The Problem with Beer Scores

Discussion in 'Article Comments' started by BeerAdvocate, Nov 14, 2017.

Thread Status:
Not open for further replies.
  1. HorseheadsHophead

    HorseheadsHophead Grand Pooh-Bah (3,732) Sep 15, 2014 Colorado
    Pooh-Bah Trader

    Personally, I've recently gotten so that I don't really like even giving a rating. Why or why not should I give a beer I really like 4.5 instead of a 4.75? Or should I give it a 5? Or--if I examine its flaws--should I give it a 4? I can't decide on these numbers. Numerical gradings are arbitrary. I just want to write reviews and describe what I like or what I don't like about a beer.
     
    #41 HorseheadsHophead, Nov 20, 2017
    Last edited: Nov 20, 2017
    mudbug, rgordon, Squire and 2 others like this.
  2. dbl_delta

    dbl_delta Grand Pooh-Bah (4,001) Sep 22, 2012 Pennsylvania
    Pooh-Bah Trader

    I like numerical ratings because it shows me where a beer stands in MY ratings. Do I like this IPA better than the stout I had last week? If so, my rating should reflect that preference. Then I can sort MY beers by MY ratings and see a best-to-worst list. I couldn't do that if I only wrote reviews.
    That ability to sort also gives me some context for my numerical rating, so I can edit the review numbers to place it at the right spot in my list. (I generally don't have to do that, but occasionally I tweak a number or two to put a beer in its proper place.)
    Guess it depends on whether you're writing reviews for yourself or for others. I'm using my personal ratings as a reference for my preferences.
     
    bubseymour and HorseheadsHophead like this.
  3. bbtkd

    bbtkd Grand High Pooh-Bah (7,790) Sep 20, 2015 South Dakota
    BA4LYFE Society Pooh-Bah Trader

    The problem with beer scores is that humans are involved. At least I presume you guys are humans. You all aren't robots are you?
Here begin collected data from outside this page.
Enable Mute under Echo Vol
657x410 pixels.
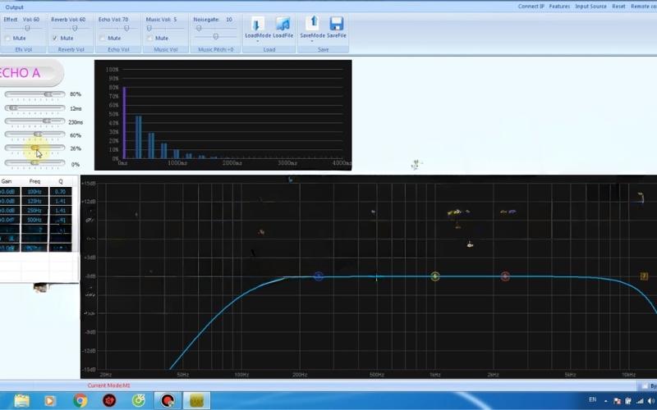point(102,38)
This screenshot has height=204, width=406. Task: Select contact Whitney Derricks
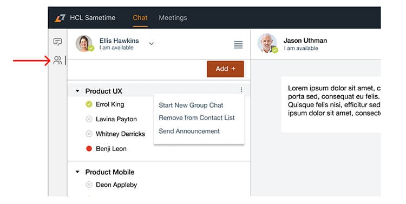click(x=120, y=134)
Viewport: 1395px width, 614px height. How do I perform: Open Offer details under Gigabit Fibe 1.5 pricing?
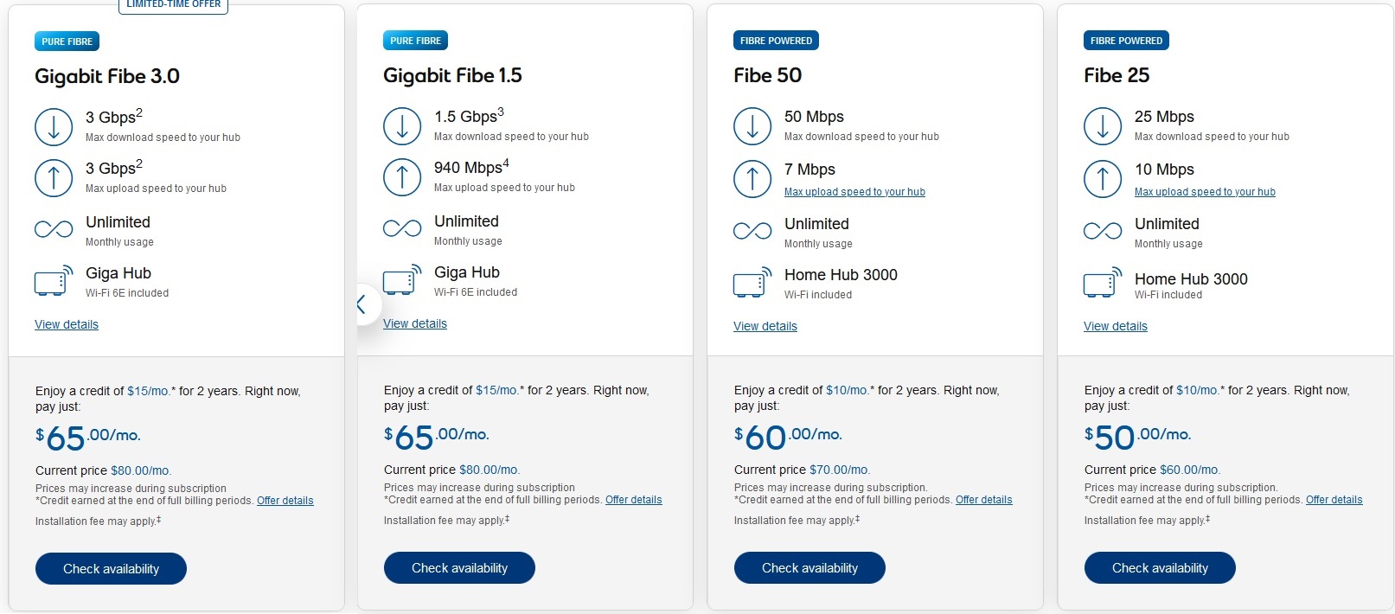[633, 500]
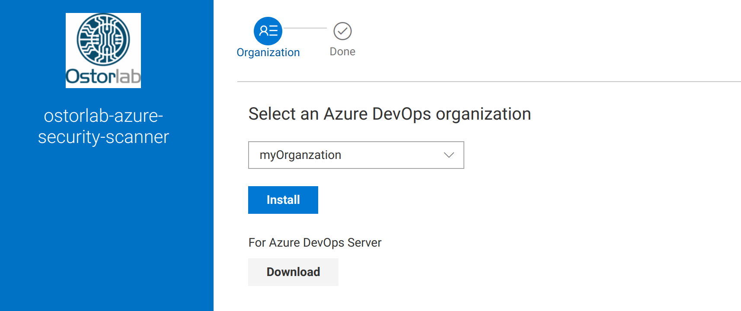Click the Done checkmark circle icon

342,31
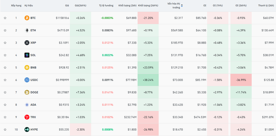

    This carbon unit (me) has a tendency to give the benefit of the doubt (handicap) scoring. If I know a beer is highly proclaimed but I don't like it, I write it off to my inexperience and score it higher than I would otherwise. I don't generally like the bitterness of IPA's but I still try and review the more highly acclaimed examples, thinking maybe there is one I'll like. Some have been OKish, but most just aren't my thing - but why should I punish them for my dislike of a style I'm forcing myself to try? I very rarely give a score under 3.5 or over 4.25.

    The other night I even reviewed an IPA I knew I was allergic to. I love blackberries, but am allergic to them. My wife said I was stupid to consume something I knew I was allergic to, but I figured some itchiness would be worth it if the beer was good. It was pretty good.
     
    HorseheadsHophead likes this.
  4. invertalon

    invertalon Pooh-Bah (2,249) Jan 27, 2009 Ohio
    Pooh-Bah Trader

    Lately, I have stopped rating anything on Untappd, at least. I will still write detailed reviews on here, but it's not that common.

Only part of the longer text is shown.